Brown, Arthur Whitten 1886 - 1948

Born 23 July 1886 in Glasgow, but educated in Manchester. Brown served an apprenticeship with the British Westinghouse Electric and Manufacturing Company (later Metropolitan-Vickers Electrical Company Ltd) at Trafford Park, Manchester.

In January 1915 he gained a commission in the Manchester regiment and took part in the second battle of Ypres before being transferred to the Royal Flying Corps and trained as an observer. In November 1915 he permanently injured one leg when he was shot down over Valenciennes in France. He remained a prisoner of war of the Germans until he was repatriated in September 1917. He then worked in the aircraft production department of the Ministry of Munitions until the end of the war.

In 1919 Brown, visited Vickers of Weybridge seeking a post, shortly after the firm had decided to make an attempt on the first direct flight across the Atlantic for the prize of £10,000 offered by the Daily Mail. Brown was offered the position of navigator, alongside John Alcock as pilot.
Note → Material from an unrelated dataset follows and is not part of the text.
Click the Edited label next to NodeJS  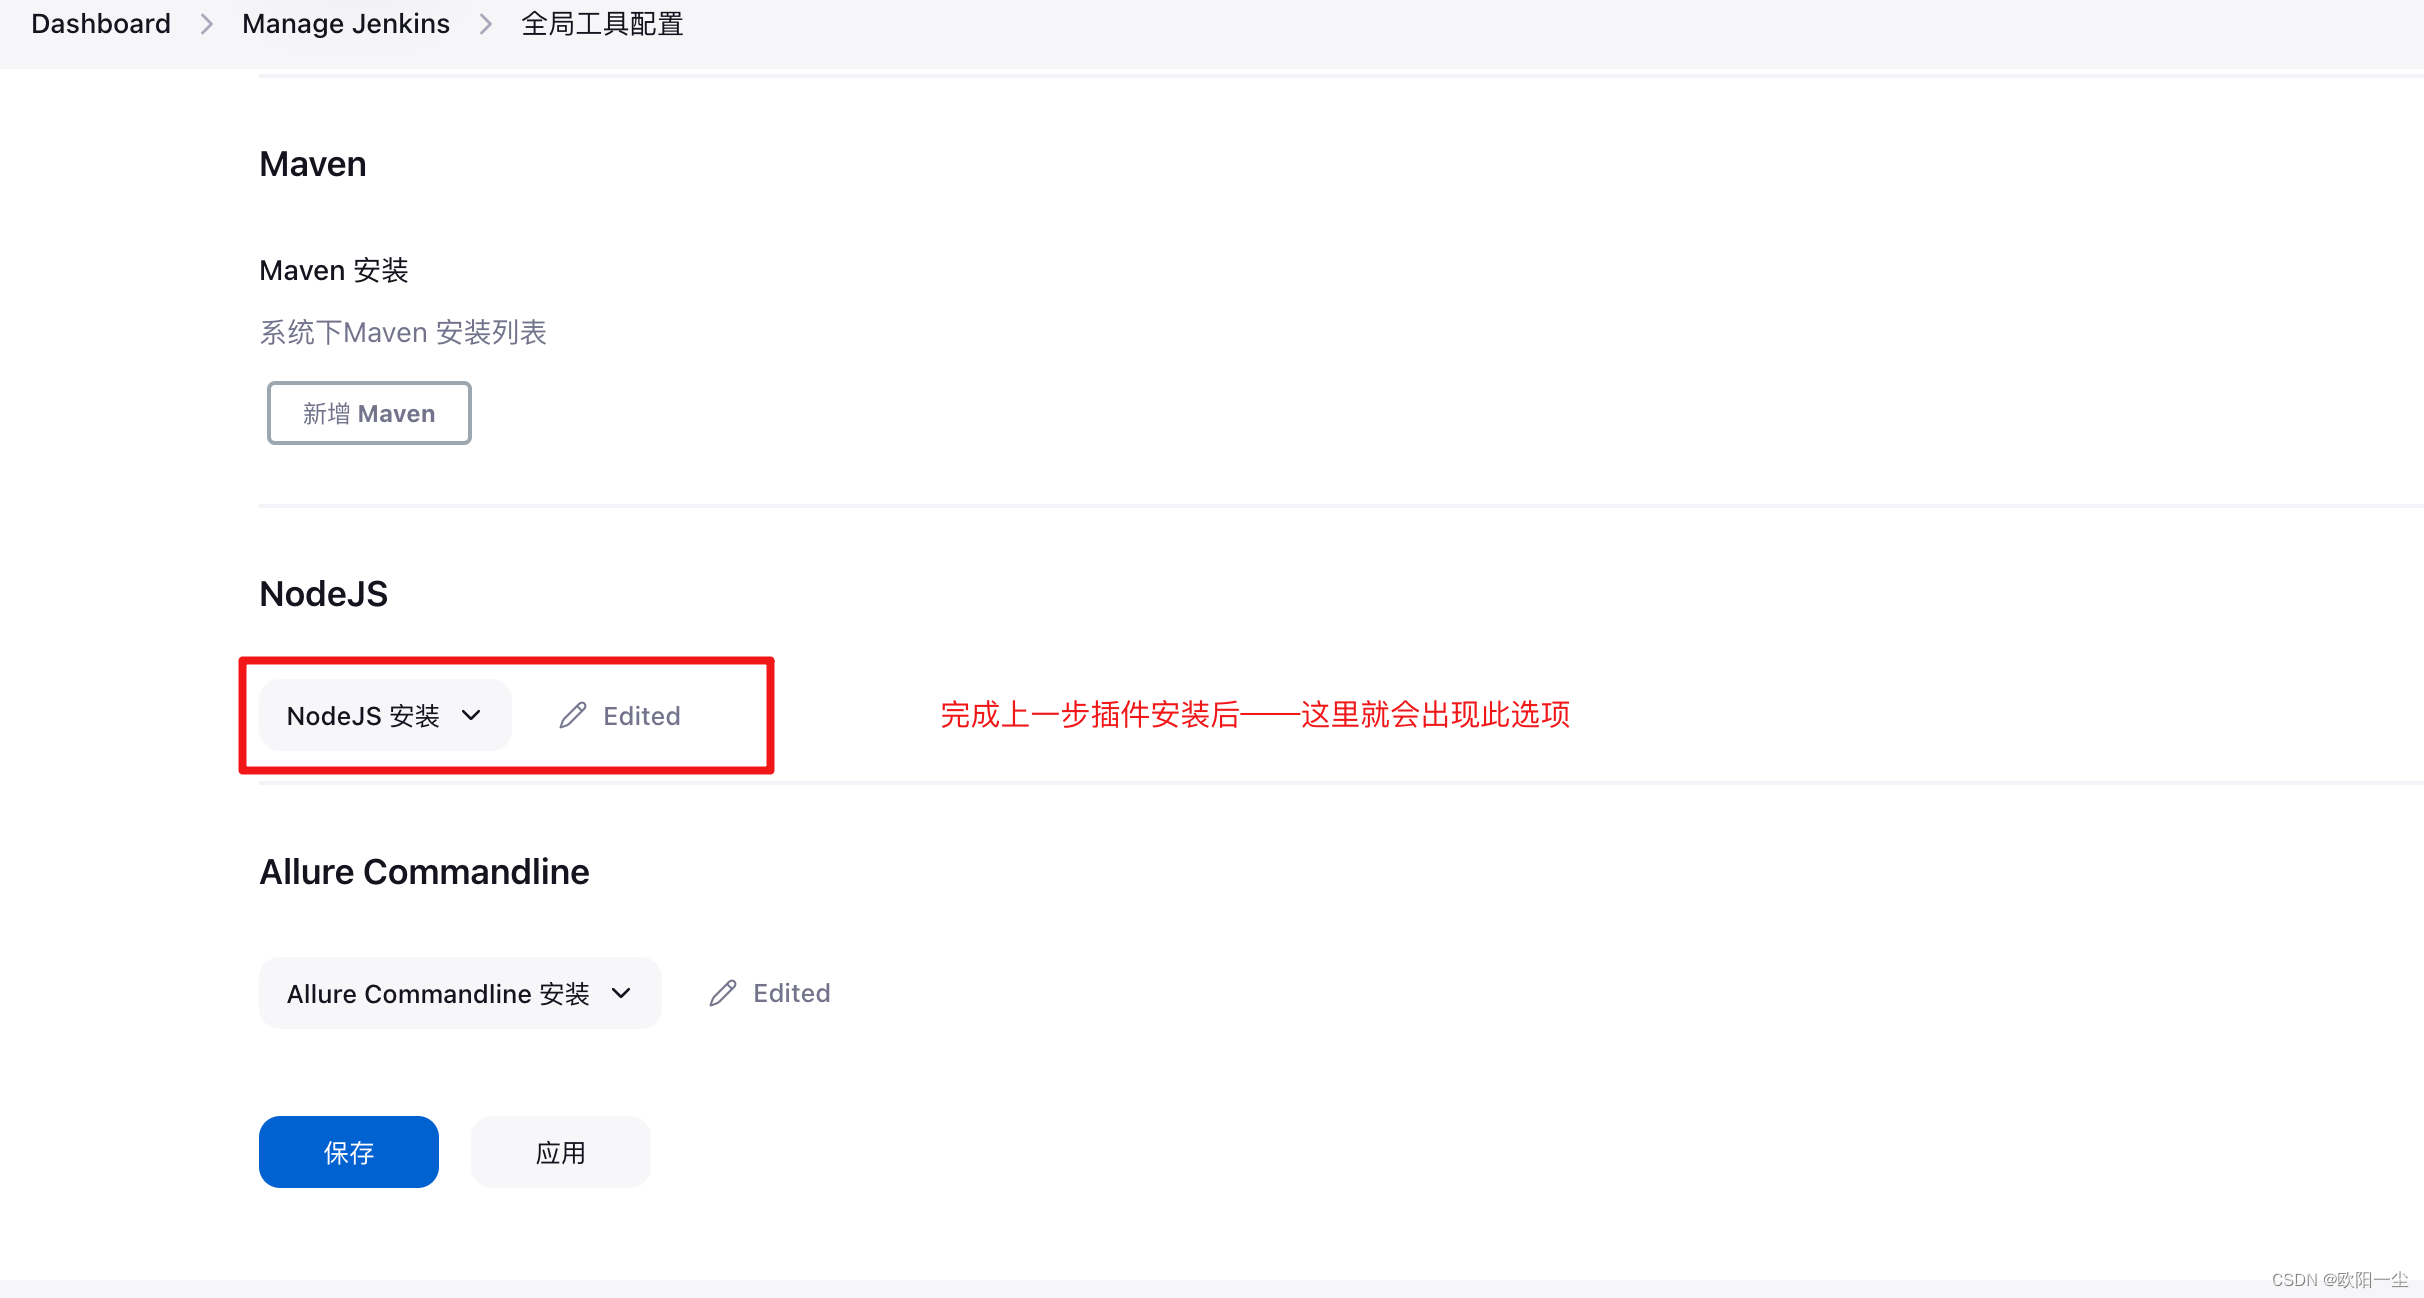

After the flight, Brown returned to work for Vickers Ltd and then again for Metropolitan-Vickers. During the Second World War he returned to the Royal Air Force in order to train pilots in navigation and engineering, though he never flew again after Alcock's death in 1919.

He died at his home in Swansea on 4 October 1948 from an accidental overdose of veronal. A memorial to Alcock and Whitten Brown was erected in 1952, near the field from which they took off at St John's, by the Historic Sites and Monuments Board of Canada. A memorial by William McMillan was erected at London Heathrow airport.